- _YOUR GOAL_
Scale the stretch from the start of the material through the line containing "point(243,303)", rewriting every line, requests included. Multiply each coordinate in the answers by 1.85 and round to whole numbers with halves going up, leaving every number in the requests unchanged.

# # # #

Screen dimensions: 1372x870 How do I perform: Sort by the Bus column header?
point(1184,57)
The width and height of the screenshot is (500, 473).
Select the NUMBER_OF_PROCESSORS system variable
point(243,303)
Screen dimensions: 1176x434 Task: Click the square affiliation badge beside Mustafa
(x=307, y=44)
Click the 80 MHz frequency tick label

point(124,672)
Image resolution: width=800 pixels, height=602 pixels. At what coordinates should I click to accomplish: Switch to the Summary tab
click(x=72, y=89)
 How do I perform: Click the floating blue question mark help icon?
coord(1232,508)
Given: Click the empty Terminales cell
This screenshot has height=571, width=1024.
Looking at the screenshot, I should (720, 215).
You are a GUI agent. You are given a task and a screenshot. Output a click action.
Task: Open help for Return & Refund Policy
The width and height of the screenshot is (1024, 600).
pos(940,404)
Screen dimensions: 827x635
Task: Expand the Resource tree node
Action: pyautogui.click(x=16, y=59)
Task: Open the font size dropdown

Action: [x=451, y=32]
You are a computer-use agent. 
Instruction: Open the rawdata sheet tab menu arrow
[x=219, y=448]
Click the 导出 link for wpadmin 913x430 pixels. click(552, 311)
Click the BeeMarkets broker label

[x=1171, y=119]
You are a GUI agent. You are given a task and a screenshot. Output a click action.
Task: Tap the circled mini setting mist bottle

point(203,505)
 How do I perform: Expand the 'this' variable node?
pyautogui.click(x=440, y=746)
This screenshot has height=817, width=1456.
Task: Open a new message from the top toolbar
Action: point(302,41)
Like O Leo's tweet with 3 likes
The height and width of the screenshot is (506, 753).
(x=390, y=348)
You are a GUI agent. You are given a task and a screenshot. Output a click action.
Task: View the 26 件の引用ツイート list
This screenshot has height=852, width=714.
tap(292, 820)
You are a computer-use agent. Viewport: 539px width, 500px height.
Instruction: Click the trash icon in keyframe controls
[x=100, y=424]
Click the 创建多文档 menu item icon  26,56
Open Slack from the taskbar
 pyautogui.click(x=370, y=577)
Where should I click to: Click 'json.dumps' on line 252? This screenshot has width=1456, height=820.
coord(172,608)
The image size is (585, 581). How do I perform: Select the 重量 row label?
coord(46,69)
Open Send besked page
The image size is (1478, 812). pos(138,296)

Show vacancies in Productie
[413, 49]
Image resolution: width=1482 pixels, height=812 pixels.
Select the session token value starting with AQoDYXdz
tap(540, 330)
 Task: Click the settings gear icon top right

# # # #

- _RESULT_
Screen dimensions: 1372x870 How do I perform: Sort by the Bus column header?
point(2190,105)
The width and height of the screenshot is (500, 473).
Select the NUMBER_OF_PROCESSORS system variable
point(450,561)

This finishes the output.